I agree about growth in solitude- I still have a lot of that left to do probably in all honesty. Not exactly sure how to go about it but prayer has been part of that journey for me so far. I'm still in my twenties but I've been through some stuff. I'm finally taking the steps toward self acceptance though, and coming here to find that said community has helped.
In the past, we've had some militant atheist types who felt it was Their Responsibility to let everyone know that God doesn't exist and so forth and so on. But the truth is, no one can definitively answer that question (and no, I don't want to start a debate on that) and thus, I think it's important to meet people where they are, and support them in the beliefs they hold, so long as those beliefs are not harmful to others. There are many, many gay people who draw a great sense of comfort and security by their religious beliefs, and I think that's perfectly fine. And there are some who don't believe in anything, and that's perfectly fine as well. It has always shocked me why, in a support community for LGBT people, who have been rejected by many in society, people would seek to judge and devalue others for their beliefs, or to mock those beliefs. I get that organized religion has done a lot to harm a lot of LGBT people, but if we're talking about people in our own community, we owe it to them (at least in my book) to treat them with respect and kindness, even if their beliefs don't match our own.
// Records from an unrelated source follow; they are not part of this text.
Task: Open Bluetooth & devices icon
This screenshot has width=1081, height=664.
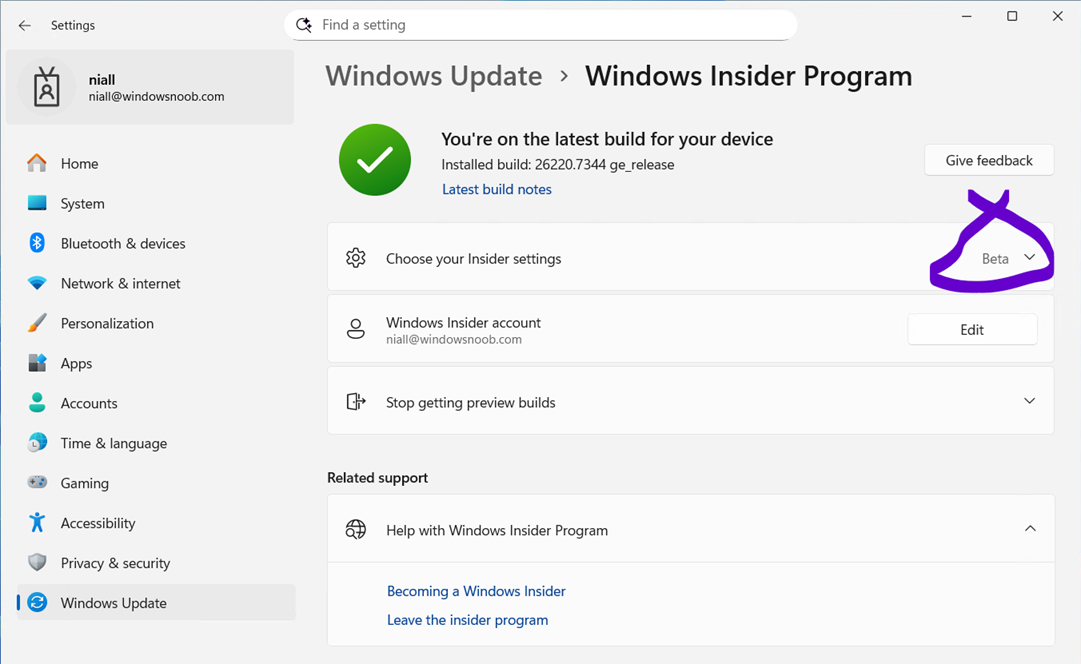Action: pyautogui.click(x=37, y=243)
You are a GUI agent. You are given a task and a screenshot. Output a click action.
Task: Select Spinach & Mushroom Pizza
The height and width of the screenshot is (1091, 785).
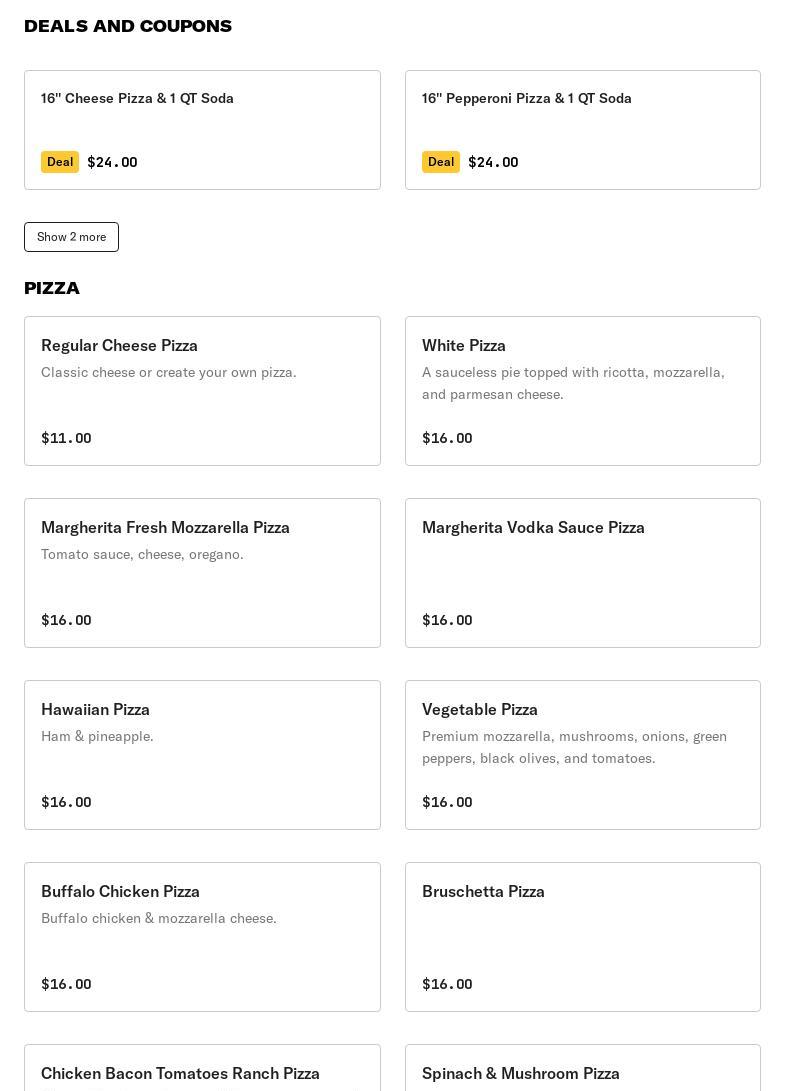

Thank you so much for a thread like this I to a church that can be homo and transphobic its hard to go back sometimes its hurts and bothers me what is said sometimes but I got to tell myself its the people not god/regelin hating
How determined are you to go to that exact church? There are lgbt affirming denominations out there. I guess is may be easier said than done if you're in a really isolated location with super limited options or if you're stuck because of your family. But, if you have a choice, it might be healthier to look for a more supportive church. There are websites out there that specify the stances of different churches.
I'd also point out (as a bonus), if you went to an LGBT affirming church, you might have a better shot at finding other LGBT Christians.